During the primaries, I was disappointed that Hillary did so poorly among African-Americans, but I understood the desire among African-Americans to see a member of their own community in the White House. African-Americans are basically invisible in the media and in politics. To finally have a public figure of this stature is an important achievement, not just for African-Americans, but the entire world.
The reaction in the African-America community has been a beautiful thing to witness. This picture of Rev. Jesse Jackson, Sr. while watching Senator Obama’s speech speaks a thousand words.
Eugene Robinson, a columnist for the Washington Post, penned a beautiful column called Morning in America.
I almost lost it Tuesday night when television cameras found the Rev.
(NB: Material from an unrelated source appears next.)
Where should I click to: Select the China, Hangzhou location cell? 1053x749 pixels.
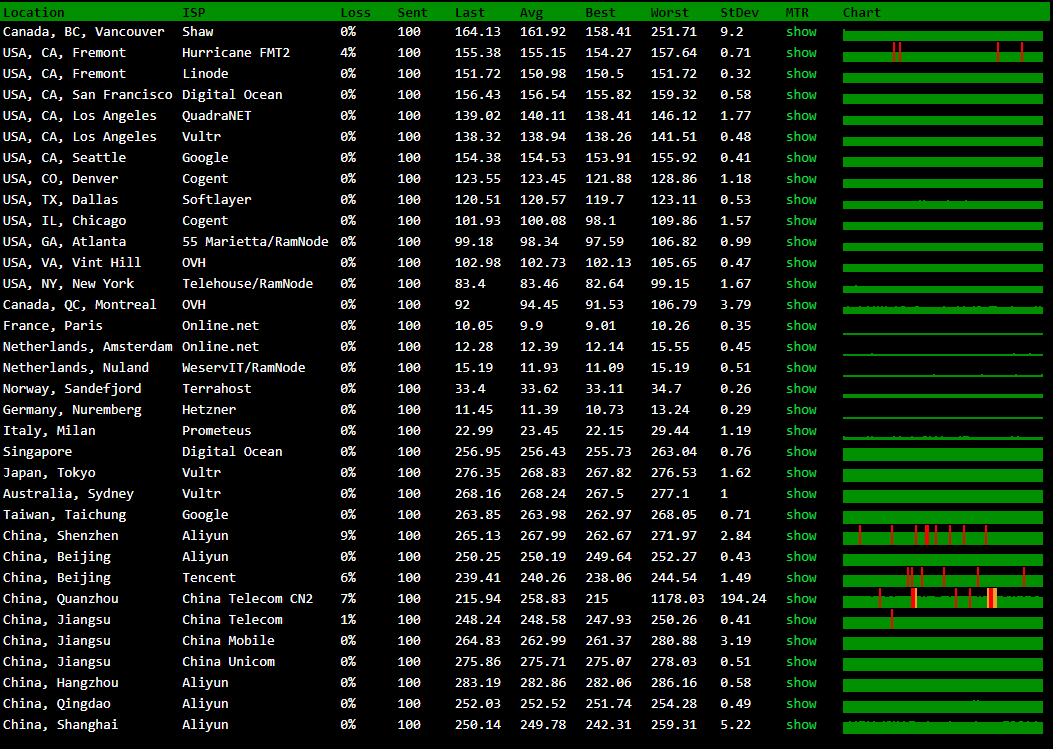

Jesse Jackson in the crowd at Chicago’s Grant Park and I saw the tears streaming down his face. His brio and bluster were gone, replaced by what looked like awestruck humility and unrestrained joy. I remembered how young he was in 1968 when he stood on the balcony of the Lorraine Motel with the Rev. Martin Luther King Jr., moments before King was assassinated and hours before America’s cities were set on fire.
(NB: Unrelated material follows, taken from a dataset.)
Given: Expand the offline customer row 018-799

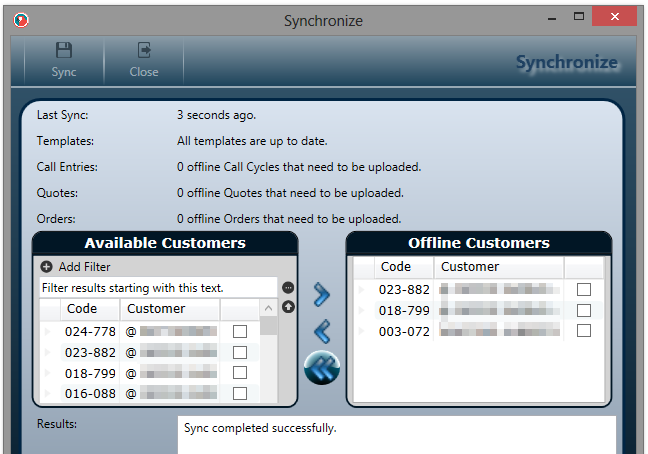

I almost lost it again when I spoke with Rep. John Lewis (D-Ga.), one of the bravest leaders of the civil rights crusade, and asked whether he had ever dreamed he would live to see this day. As Lewis looked for words beyond “unimaginable,” I thought of the beating he received on the Edmund Pettus Bridge and the scars his body still bears.
I did lose it, minutes before the television networks projected that Barack Obama would be the 44th president of the United States, when I called my parents in Orangeburg, S.C. I thought of the sacrifices they made and the struggles they endured so that my generation could climb higher. I felt so happy that they were here to savor this incredible moment.
I was also brought to tears by the ladies of The View.
As a supporter of president-elect Obama, I am grateful that African-Americans turned out in record numbers and I hope that they continue voting for Democrats. But something very ugly happened on Tuesday, as well. In Florida, African-Americans made up 11% of voters. They voted 96%-4% for Obama. And they voted 71%-29% for Amendment 2, a constitutional ban on gay marriage.
To be fair, fully 35% of Obama’s supporters here in Florida voted for the measure, but no other racial/ethnic/religious group gave Amendment 2 such support. There is something very disturbing about these numbers. On the same day that African-Americans in Florida went to the polls to cast a vote against the hundreds of years of racial oppression in America, a vote of symbolic and historic importance, they overwhelming support a measure to codify hate and discrimination into the constitution. That isn’t just disappointing. It’s disgusting and it reeks of hypocrisy.
Given the history of racial oppression in this country, we should all celebrate Barack Obama’s victory and the African-American community has earned the right to be proud. But the African-American community should also be ashamed at what transpired at the polls on Tuesday. If our civil rights leaders are truly interested in equality and justice for all, they will speak out about the homophobia in the African-American community.